> **SHORT PROBLEM**
Turn the part of the listing below that opens with the line containing "This screenshot has" and closes with the line containing "Action: point(966,437)" into a Markdown table with the columns No. and Line, numbering each row and skipping blank lines. Leave the pictures out of the table.

> **WORKING DATA**
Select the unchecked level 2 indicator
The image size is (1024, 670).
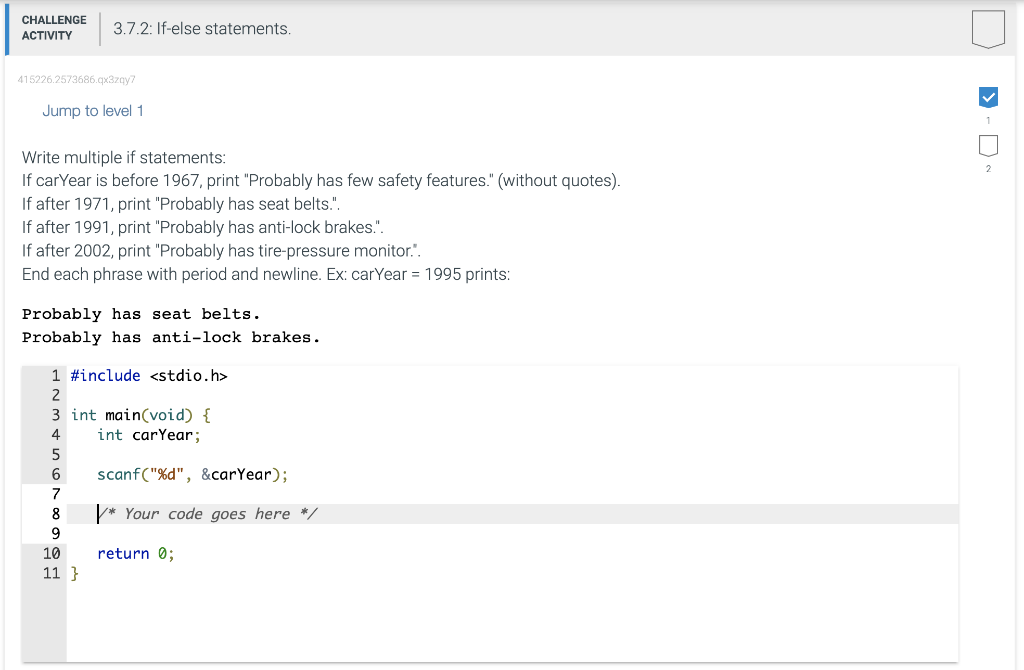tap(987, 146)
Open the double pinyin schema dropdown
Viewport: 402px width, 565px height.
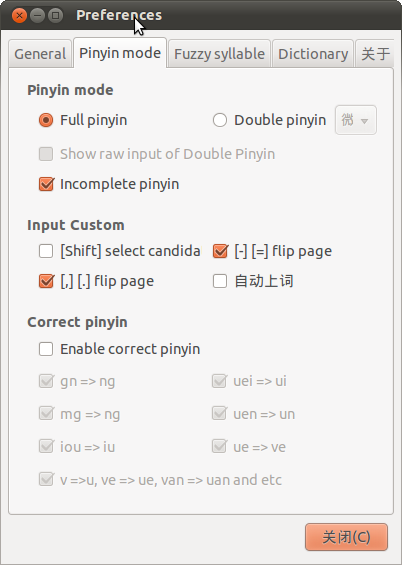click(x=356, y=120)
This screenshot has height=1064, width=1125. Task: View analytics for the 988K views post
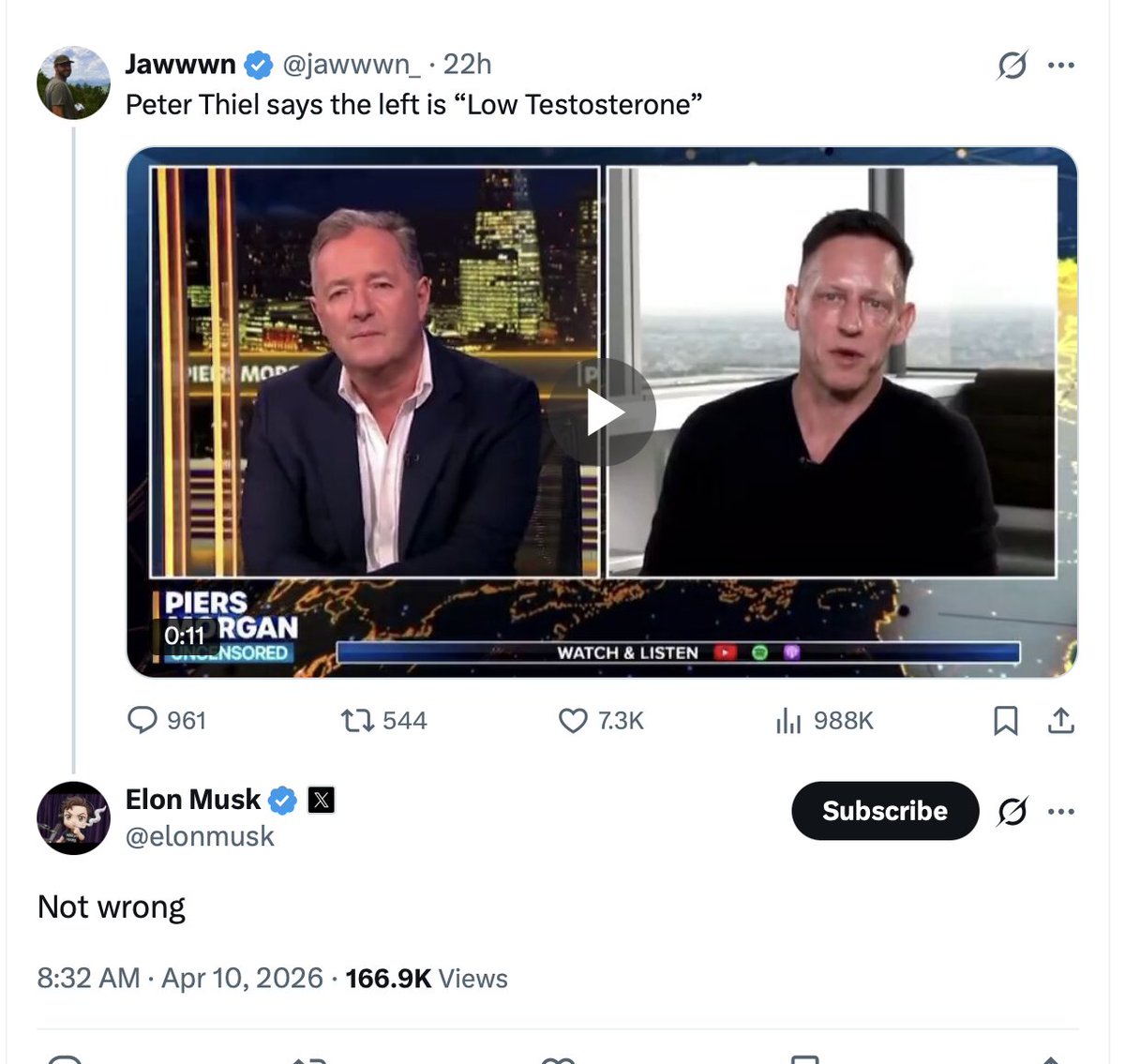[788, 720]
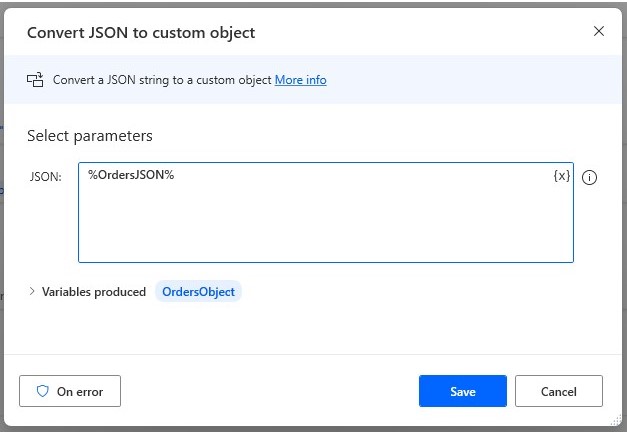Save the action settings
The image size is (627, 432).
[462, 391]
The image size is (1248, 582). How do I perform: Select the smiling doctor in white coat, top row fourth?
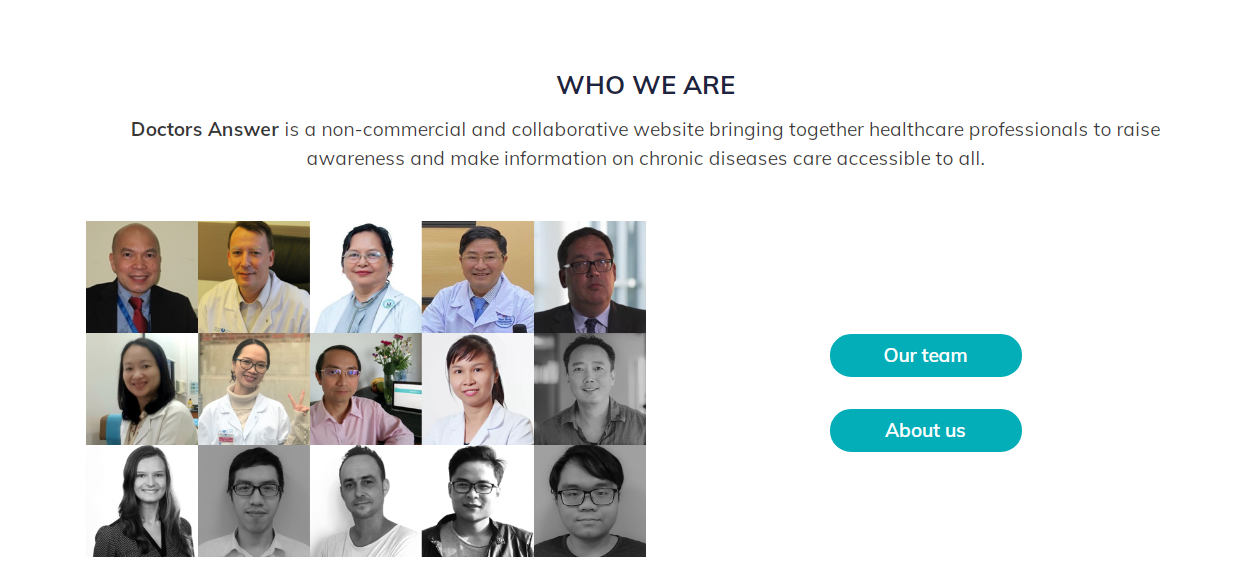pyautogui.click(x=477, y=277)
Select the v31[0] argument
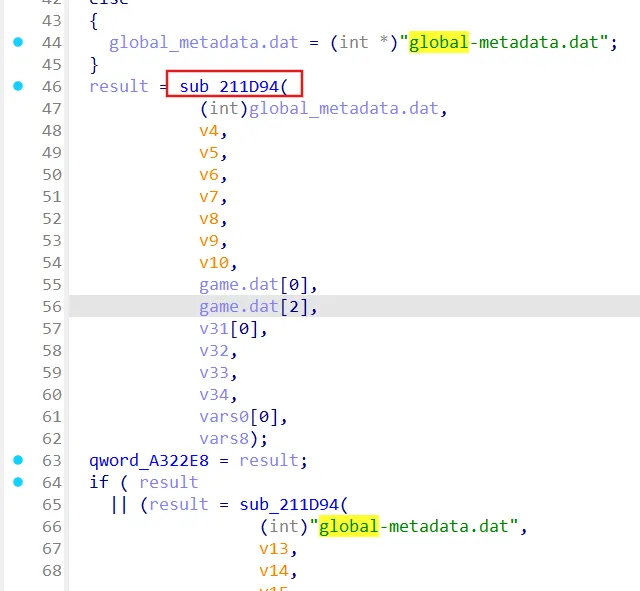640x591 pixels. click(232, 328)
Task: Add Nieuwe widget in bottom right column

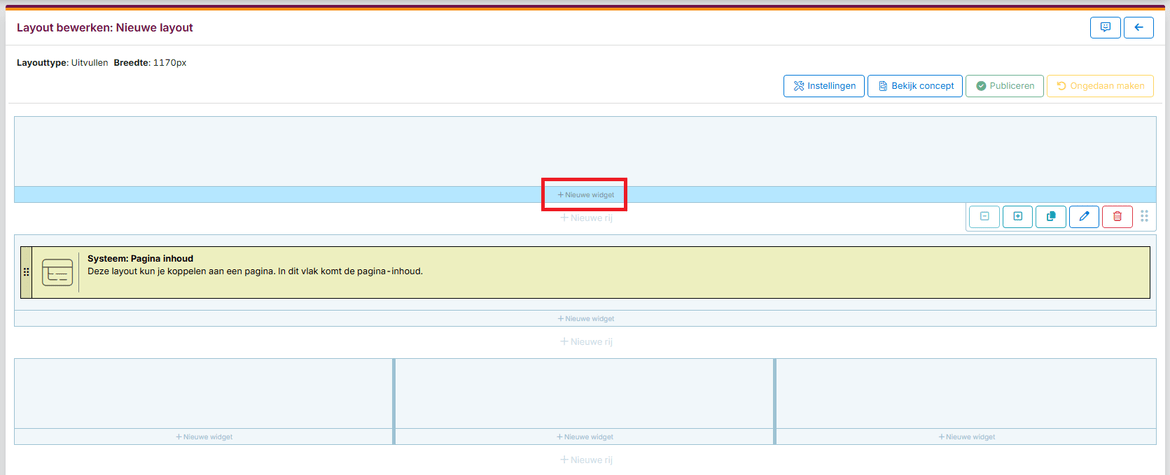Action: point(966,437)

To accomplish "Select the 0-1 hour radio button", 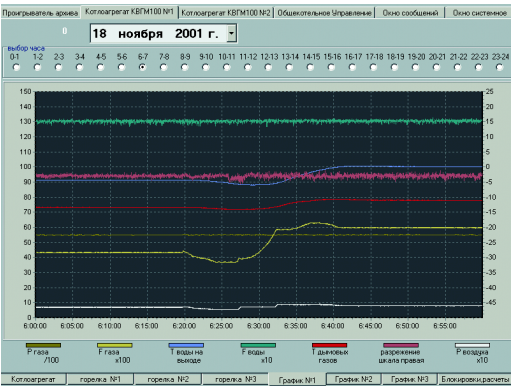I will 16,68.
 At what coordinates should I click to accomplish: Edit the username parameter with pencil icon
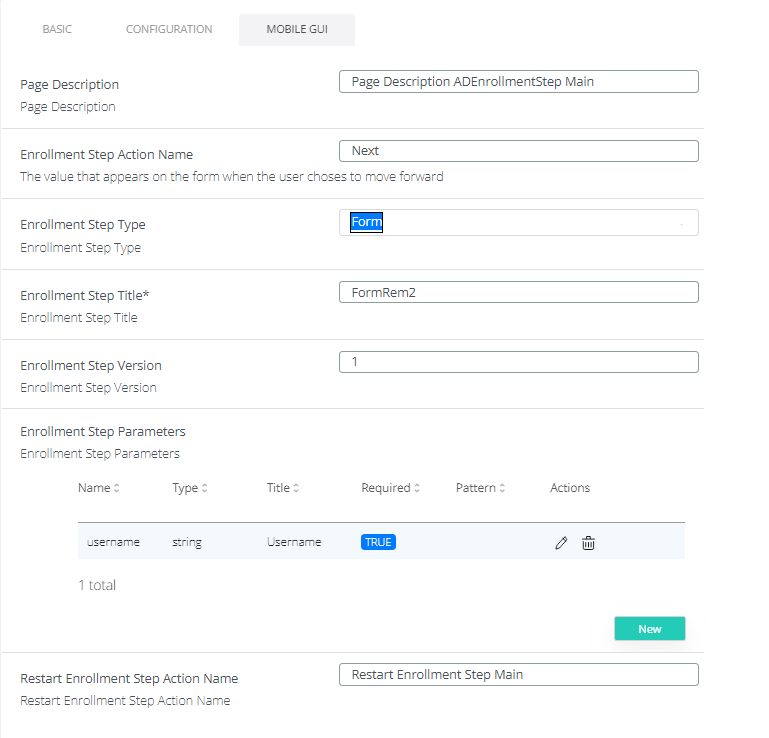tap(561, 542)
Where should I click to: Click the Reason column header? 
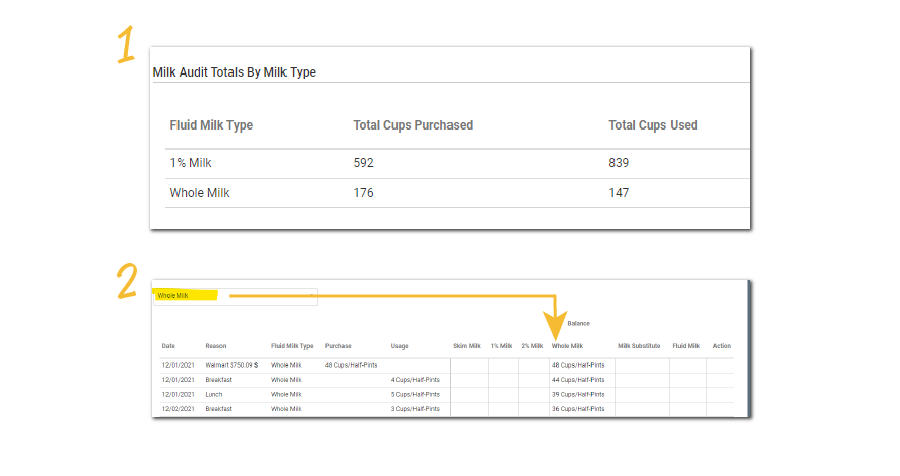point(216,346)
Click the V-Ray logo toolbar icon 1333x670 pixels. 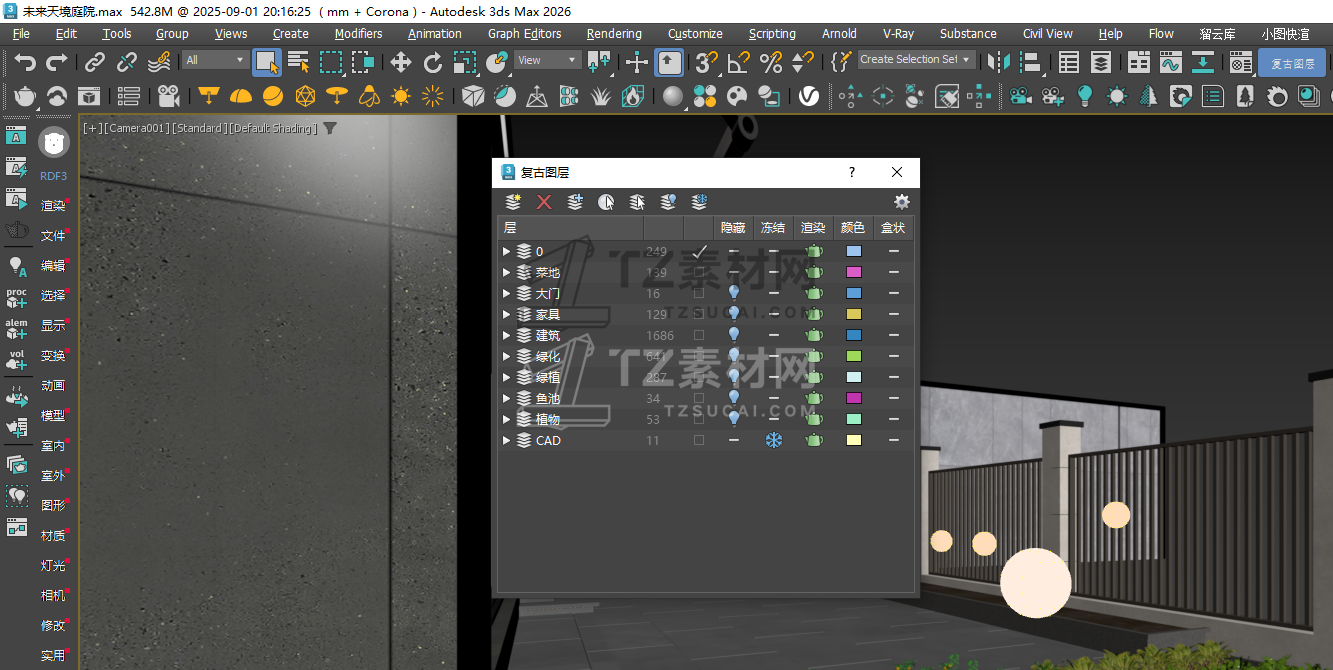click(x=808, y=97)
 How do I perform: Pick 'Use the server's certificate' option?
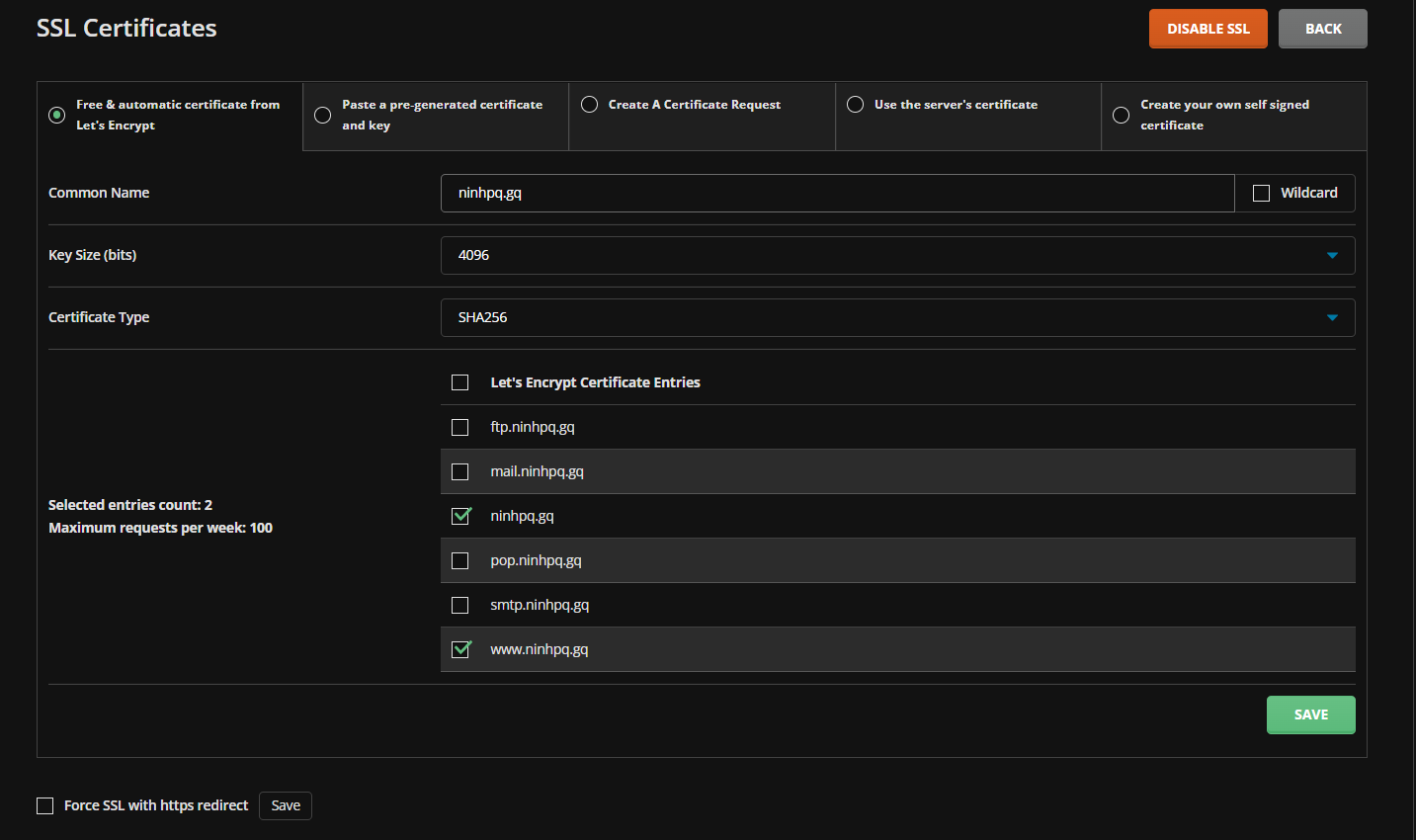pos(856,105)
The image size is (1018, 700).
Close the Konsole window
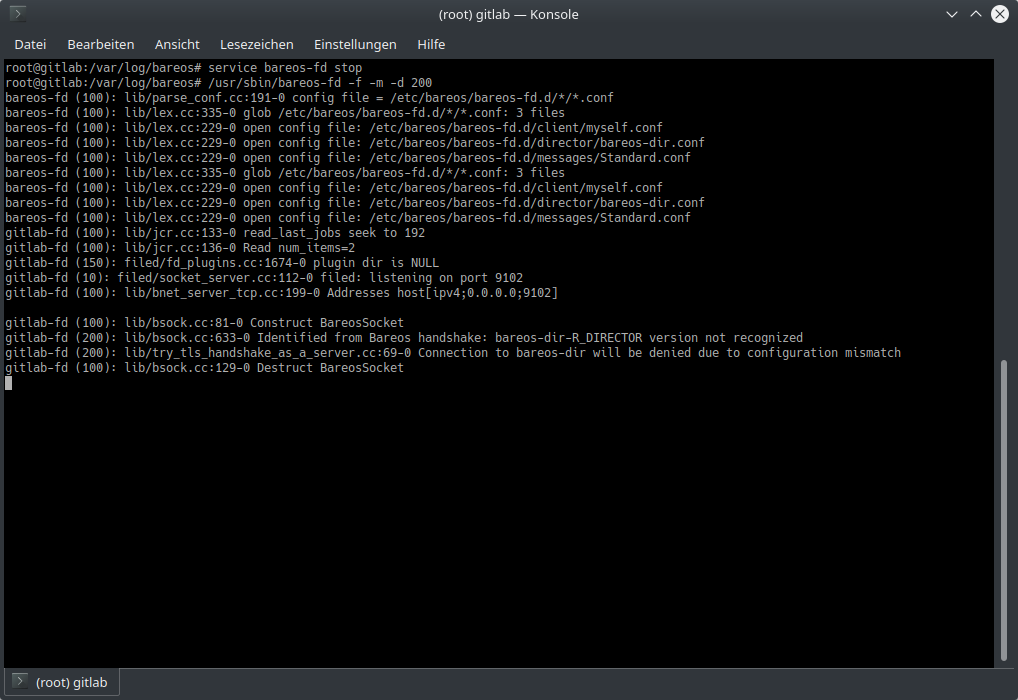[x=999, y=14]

> **TASK SOLUTION**
| No. | Line |
|---|---|
| 1 | This screenshot has height=1064, width=1125. Task: View analytics for the 988K views post |
| 2 | [788, 720] |
| 3 | Save the action settings |
| 4 | The image size is (627, 432). |
| 5 | [462, 391] |
| 6 | The image size is (1248, 582). How do I perform: Select the smiling doctor in white coat, top row fourth? |
| 7 | pyautogui.click(x=477, y=277) |
| 8 | Select the v31[0] argument |
| 9 | 640x591 pixels. click(232, 328) |
| 10 | Task: Add Nieuwe widget in bottom right column |
| 11 | Action: point(966,437) |